Once you reach the line with "322x343 pixels." in the material below, copy each line exactly up to and including the line with "Image resolution: width=188", and skip the pictures.

◆ **DATA FOR THIS EXERCISE**
------------------------------------------------------------

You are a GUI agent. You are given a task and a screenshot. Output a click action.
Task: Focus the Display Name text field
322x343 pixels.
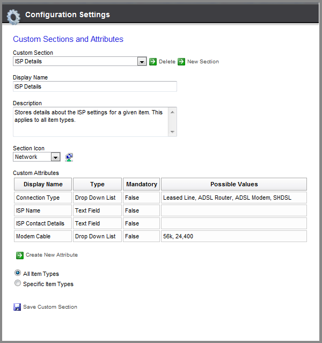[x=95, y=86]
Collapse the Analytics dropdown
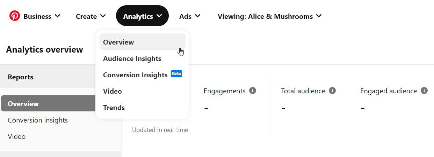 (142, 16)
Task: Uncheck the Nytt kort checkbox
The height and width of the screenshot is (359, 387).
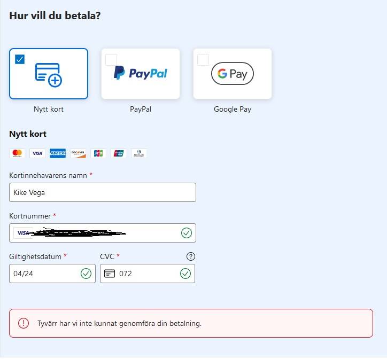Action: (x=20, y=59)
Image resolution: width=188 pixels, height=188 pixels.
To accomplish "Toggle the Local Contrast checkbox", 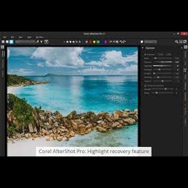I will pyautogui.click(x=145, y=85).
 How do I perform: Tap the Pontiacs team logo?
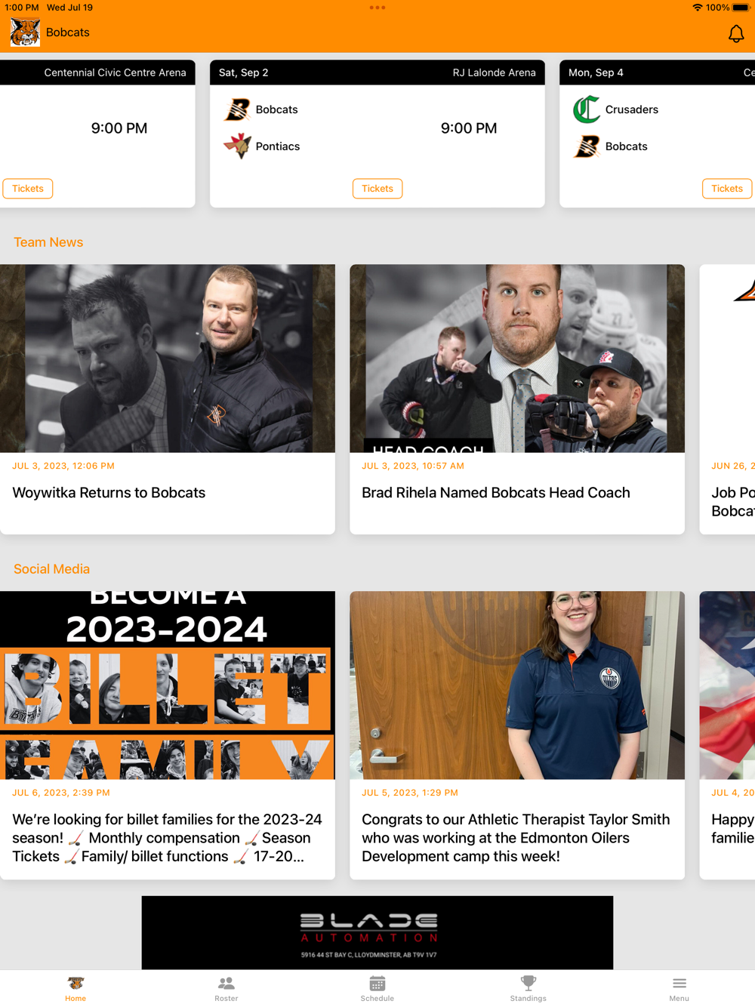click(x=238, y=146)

------------------------------------------------------------

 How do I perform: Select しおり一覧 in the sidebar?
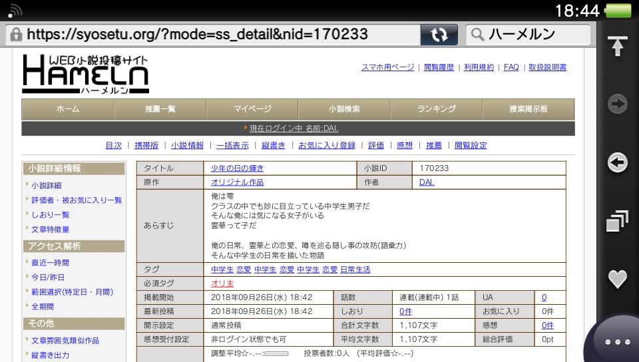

------------------------------------------------------------

◆ **FINAL ANSWER**
322x343 pixels.
[x=95, y=86]
Collapse the Analytics dropdown
 (142, 16)
Task: Uncheck the Nytt kort checkbox
The height and width of the screenshot is (359, 387).
Action: (x=20, y=59)
Image resolution: width=188 pixels, height=188 pixels.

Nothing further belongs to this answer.